▶ Task set
1) Reproduce the passage of the article on Dhalgren and New Orleans verbatim, from "While some residents" up to and including "and a harmonica.".
2) Write the next portion of the article on Dhalgren and New Orleans, beginning immediately after its final sentence.

▶ Document excerpt
::::::::
Culture

Dhalgren in New Orleans

A classic science fiction novel comes to life in the Big Easy.

|

As Americans struggled to grasp what was unfolding in New Orleans, the word unimaginable frequently recurred–even though the catastrophe had been imagined many times. Thirty years ago, the novelist Samuel R. Delany wrote, in rich detail, about the unfolding of racially charged violence, rape, and looting in "Bellona," a major American city struck by an unspecified catastrophe and ignored by the National Guard.

Delany's Dhalgren describes a group of people who choose to remain in Bellona despite–in part because of–its dystopian qualities (including lack of water and sanitation). This surreal work of science fiction seemed especially relevant the first week after Hurricane Katrina hit, as fires raged; stories of racism, rape, looting, and murder proliferated; and Mike Brown, then head of the Federal Emergency Management Agency, continued to blame the victims who had not evacuated the city. Dhalgren suggests what the holdouts might have found if they had succeeded in staying.

Dhalgren's micro-detailed images of the streets of Bellona portray a city that is both hellish labyrinth and temporary autonomous zone. Bellona's residents (mostly poor and black) live on looted cans of food; there's no economy to speak of, gossip is the most highly valued commodity, and a gang of thugs (eventually headed by the main character, Kid, an amnesiac and possibly Native American poet) runs a haphazard protection racket. Delany writes, "The city is a map of violences anticipated. The armed dwellers in the Emboriki [a department store], the blacks surrounding them, the hiss from a turned tap that has finally stopped trickling, the time it takes a group who go out to come back with bags of canned goods, packaged noodles, beans, rice, spaghetti–each is an emblem of inalienable, coming shock. But the clashes that do occur are all petty, disappointing, minor, inconclusive, and above all stupid, as though the city prevents any real anxiety's ever resolving. And the result? All humanity here astounds; all charity here is graced."

While some residents of Bellona refuse to adjust, insisting that nothing has changed and the old way of life will come back intact, others take advantage of their unique position to break taboos. Since money is meaningless, Kid mugs somebody just to see how it feels, and his primary lover, Lanya, prostitutes herself for the same reason. But they don't get much out of criminal gestures. Some of the most beautiful parts of Dhalgren concern Kid's attempts to write poetry in a language that's appropriate to the strangeness of the city and Lanya's intricate experiments with tape loops and a harmonica.
::::::::
Stored records:
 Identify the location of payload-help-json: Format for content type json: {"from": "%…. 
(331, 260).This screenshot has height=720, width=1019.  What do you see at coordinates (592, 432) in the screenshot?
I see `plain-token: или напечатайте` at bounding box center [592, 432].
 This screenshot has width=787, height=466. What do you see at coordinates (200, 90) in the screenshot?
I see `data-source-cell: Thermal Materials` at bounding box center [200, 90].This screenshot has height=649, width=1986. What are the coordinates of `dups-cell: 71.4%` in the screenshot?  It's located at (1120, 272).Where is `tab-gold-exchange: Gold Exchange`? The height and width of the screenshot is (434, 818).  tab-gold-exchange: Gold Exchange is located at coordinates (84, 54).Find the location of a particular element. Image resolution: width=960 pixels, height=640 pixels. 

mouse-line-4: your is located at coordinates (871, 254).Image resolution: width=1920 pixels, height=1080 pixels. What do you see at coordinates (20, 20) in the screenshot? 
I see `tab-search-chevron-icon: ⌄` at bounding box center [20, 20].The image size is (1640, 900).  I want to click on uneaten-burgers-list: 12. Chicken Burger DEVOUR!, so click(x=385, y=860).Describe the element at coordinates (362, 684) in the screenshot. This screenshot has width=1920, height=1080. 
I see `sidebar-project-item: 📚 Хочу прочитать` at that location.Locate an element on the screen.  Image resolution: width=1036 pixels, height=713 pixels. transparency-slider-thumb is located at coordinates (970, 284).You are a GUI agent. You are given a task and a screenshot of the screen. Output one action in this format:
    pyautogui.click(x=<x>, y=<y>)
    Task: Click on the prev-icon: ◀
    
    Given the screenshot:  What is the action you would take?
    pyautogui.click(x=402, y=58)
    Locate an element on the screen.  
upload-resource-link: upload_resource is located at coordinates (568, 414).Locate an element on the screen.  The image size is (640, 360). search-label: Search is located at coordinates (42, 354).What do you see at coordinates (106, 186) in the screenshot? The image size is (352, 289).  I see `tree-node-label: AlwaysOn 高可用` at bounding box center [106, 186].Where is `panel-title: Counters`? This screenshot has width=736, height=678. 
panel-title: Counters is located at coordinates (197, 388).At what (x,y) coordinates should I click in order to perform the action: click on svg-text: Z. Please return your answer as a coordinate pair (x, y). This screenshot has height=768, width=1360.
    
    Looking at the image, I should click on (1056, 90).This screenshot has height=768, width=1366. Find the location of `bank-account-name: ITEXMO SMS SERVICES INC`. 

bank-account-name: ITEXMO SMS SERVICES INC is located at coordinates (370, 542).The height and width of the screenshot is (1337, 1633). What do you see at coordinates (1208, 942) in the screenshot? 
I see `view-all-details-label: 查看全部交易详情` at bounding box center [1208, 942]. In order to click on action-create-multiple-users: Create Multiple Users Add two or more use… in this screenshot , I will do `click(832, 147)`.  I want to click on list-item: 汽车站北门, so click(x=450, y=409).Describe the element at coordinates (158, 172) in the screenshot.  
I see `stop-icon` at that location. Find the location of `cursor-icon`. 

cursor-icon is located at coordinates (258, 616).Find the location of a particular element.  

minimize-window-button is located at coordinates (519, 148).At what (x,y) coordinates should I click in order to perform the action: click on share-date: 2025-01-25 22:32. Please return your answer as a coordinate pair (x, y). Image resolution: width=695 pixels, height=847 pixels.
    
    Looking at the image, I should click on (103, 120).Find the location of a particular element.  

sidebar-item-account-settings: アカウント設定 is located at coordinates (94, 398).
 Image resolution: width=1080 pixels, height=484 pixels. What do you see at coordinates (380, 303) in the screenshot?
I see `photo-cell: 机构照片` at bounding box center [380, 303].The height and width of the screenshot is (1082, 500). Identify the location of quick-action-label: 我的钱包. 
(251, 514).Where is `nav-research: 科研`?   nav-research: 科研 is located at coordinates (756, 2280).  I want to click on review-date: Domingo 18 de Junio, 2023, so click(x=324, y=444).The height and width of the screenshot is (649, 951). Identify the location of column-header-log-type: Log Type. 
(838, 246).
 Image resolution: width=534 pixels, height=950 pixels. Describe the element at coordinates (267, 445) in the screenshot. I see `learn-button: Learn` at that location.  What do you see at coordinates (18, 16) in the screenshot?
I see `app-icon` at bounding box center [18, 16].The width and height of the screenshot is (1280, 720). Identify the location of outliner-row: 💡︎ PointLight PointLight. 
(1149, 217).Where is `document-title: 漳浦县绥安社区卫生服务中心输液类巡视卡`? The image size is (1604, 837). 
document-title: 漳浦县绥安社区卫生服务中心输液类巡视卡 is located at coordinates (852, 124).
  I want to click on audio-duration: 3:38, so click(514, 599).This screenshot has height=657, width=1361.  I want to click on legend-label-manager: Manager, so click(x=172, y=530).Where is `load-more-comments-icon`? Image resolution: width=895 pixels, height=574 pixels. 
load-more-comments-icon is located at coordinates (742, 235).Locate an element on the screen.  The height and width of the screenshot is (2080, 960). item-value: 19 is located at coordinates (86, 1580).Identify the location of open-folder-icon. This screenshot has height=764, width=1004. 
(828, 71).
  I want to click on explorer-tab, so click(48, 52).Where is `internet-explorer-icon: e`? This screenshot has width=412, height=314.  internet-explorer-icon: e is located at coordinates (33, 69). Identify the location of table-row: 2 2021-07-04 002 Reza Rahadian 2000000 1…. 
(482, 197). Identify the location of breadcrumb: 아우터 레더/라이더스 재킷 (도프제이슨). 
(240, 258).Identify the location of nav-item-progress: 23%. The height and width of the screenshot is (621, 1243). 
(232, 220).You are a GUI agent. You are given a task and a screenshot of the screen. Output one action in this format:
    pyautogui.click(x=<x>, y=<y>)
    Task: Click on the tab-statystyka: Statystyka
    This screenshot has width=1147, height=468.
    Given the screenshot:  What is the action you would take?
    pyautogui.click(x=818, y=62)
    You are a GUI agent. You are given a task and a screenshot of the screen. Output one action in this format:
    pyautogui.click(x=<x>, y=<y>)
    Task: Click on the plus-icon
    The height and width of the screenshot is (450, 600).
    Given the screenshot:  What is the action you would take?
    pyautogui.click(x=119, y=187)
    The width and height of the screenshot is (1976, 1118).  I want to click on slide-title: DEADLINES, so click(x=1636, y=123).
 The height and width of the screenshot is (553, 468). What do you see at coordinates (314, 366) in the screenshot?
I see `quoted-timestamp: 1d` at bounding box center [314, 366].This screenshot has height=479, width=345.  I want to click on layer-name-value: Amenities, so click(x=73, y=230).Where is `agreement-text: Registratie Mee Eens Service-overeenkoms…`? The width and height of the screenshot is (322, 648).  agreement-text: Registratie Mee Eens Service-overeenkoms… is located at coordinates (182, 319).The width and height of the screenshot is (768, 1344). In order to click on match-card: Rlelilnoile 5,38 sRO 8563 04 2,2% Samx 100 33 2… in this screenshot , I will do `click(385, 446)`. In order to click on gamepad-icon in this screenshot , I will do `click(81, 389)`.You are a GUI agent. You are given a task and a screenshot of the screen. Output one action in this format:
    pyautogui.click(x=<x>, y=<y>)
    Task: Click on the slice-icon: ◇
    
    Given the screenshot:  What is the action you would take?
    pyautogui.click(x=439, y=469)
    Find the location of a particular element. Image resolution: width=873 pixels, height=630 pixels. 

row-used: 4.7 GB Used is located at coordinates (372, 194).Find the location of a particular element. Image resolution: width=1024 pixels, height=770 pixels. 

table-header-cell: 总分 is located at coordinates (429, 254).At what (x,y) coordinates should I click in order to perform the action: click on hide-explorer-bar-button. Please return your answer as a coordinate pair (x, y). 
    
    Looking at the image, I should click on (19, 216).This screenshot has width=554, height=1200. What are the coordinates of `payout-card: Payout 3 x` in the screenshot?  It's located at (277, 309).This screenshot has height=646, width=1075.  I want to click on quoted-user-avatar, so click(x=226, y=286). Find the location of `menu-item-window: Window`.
::::::::
▶ Outputs for the tasks
1)
While some residents of Bellona refuse to adjust, insisting that nothing has changed and the old way of life will come back intact, others take advantage of their unique position to break taboos. Since money is meaningless, Kid mugs somebody just to see how it feels, and his primary lover, Lanya, prostitutes herself for the same reason. But they don't get much out of criminal gestures. Some of the most beautiful parts of Dhalgren concern Kid's attempts to write poetry in a language that's appropriate to the strangeness of the city and Lanya's intricate experiments with tape loops and a harmonica.

2)
Even though all sorts of horrors hang in the city, Kid and Lanya occasionally stumble onto remarkable new ways of inhabiting their world. Sometimes they even manage to draw other residents into these projects, thereby enlarging their perceptions of what sorts of actions are possible. Most people that Kid writes about recognize themselves in his poems and feel elevated. Lanya, who refuses to identify as an "artist," successfully starts a school; later, in one of the book's best scenes, she ropes Denny, a teenage thug, into performing in her experimental composition. And Lanya and Kid spend all night in an abandoned art museum, looking at paintings for hours. When they leave, Kid hangs his favorites upside down, hoping that this will get others to pay them more attention.

In a journal, Kid reflects on how difficult it is for Bellona's only newspaper to reflect the city's warped reality. He concludes that his poems, which wouldn't make much sense anywhere else, do in Bellona. He writes: "Today I cut down the block where I'd heard the scorpions [the thugs] had their nest. 'What kind of street do they live on?' in the grammar of another city, that sentence would hold the implication: What kind of street are they more or less constrained by society to live on, given their semi-outlaw status, their egregious manner and outfit, and the economics of their asocial position? In Bellona, however, the same words imply a complex freedom, a choice from hovel to mansion–complex because every hovel and every mansion sustains through that choice some remnant of our ineffable catastrophe."

And New Orleans? Amid far too many stories about floating corpses, the Associated Press mentioned in passing a body with just one shoe. It's an image that haunts Delaney's work; and it isn't the only moment when real life seemed to echo his novel. After Katrina, about two dozen people refused to accept the cancellation of the scheduled Southern Decadence gay pride parade. They donned wigs and beads, and they celebrated in the streets. A restaurant started giving away $20,000 worth of free food, and two bars in the (mostly dry) French Quarter remained open through the hurricane. In the absence of any controlling legal authority, residents even formed ad hoc defense committees. You wouldn't know it from the blathering of countless columnists, but while Katrina was busy disproving some nonexistent policy of "small government," private citizens from unlicensed medics to New Orleans hoteliers proved their ability to keep functioning in an unreal city.

It was a start–not only for the city's will to rebuild itself but for the inhabitants who hoped to stick it out until then.?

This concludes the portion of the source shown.